`TaskPoolEx` leads to unreliable Dataloaders

RomeoV commented 1 year ago

When a program is interrupted (e.g. by any error) while a DataLoader is being read, the Dataloader can not be read from anymore, and the Julia session needs to be restarted (which can be very annoying). I've dug into the details and found that the reason is that the default parallel exector is set to

_default_executor() = TaskPoolEx(basesize=1, background=Threads.nthreads() > 1)

So it seems that the TaskPoolEx is globally defined (a sort of singleton?) and may hang, such that we can't execute in parallel anymore...

Here's a MWE

# launch with `julia --threads auto`
using FastAI
using FastAI.Flux
using FastVision
using FastAI.Flux.MLUtils
using FastAI.MLUtils.Transducers: ThreadedEx

path = load(datasets()["CUB_200_2011"])
data = FastAI.Datasets.loadfolderdata(
    path,
    filterfn = FastVision.isimagefile,
    loadfn = loadfile,
)
dl = DataLoader(data; parallel=true)
collect(dl);  # <--- interrupt this with Ctrl-C
first(dl)     # <--- this will wait forever now

dl = DataLoader(data; parallel=true)  # <--- even redefining doesn't help
first(dl)     # <--- this will wait forever now

# however we can fix it!
import FastAI.Flux.MLUtils._default_executor
_default_executor() = ThreadedEx()
dl = DataLoader(data; parallel=true)
first(dl)  # now it works again

I therefore recommend that the default executor stays ThreadedEx, and a user may choose to try the ThreadPoolEx if they want to speed up performance even more. However, I would also expect thread pools to not be that helpful, since usually dataloaders are not created at such a high rate.

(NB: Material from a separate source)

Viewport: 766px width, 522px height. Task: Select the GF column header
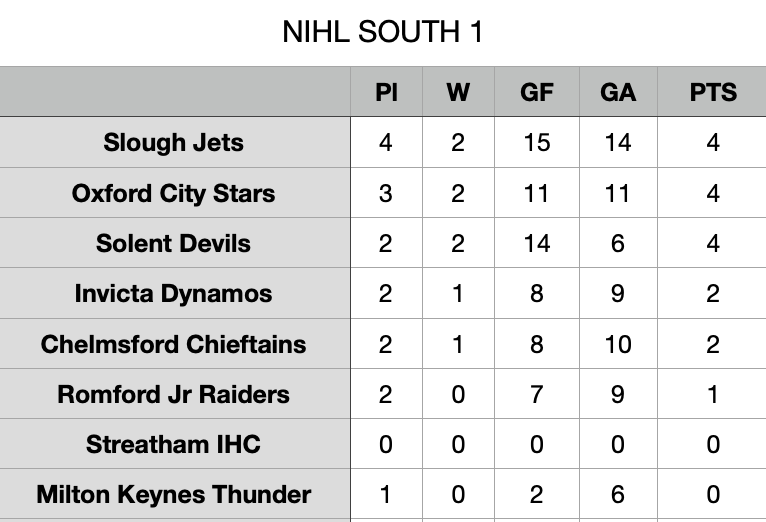click(537, 93)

RomeoV commented 1 year ago

Also the comment claims that thread pools are not used anyways, so there seems to be some confusion one way or the other. Perhaps related #33 ? https://github.com/JuliaML/MLUtils.jl/blob/ff2fcc1ba9e5690c0e393fe7e5003fcfabcd2d19/src/parallel.jl#L72-L76

lorenzoh commented 1 year ago

That comment must be outdated 😅 The issue with ThreadedEx was that it would utilize every thread, including the primary one, leading amongst other things, to an SSH connection freezing because all CPU was being used by Julia.

Before moving back to ThreadedEx, we would have to ascertain that

running data loading doesn't freeze the rest of the machine
not having the primary thread free doesn't affect GPU utilization during training

What have been your experiences, if any, running GPU training with ThreadedEx?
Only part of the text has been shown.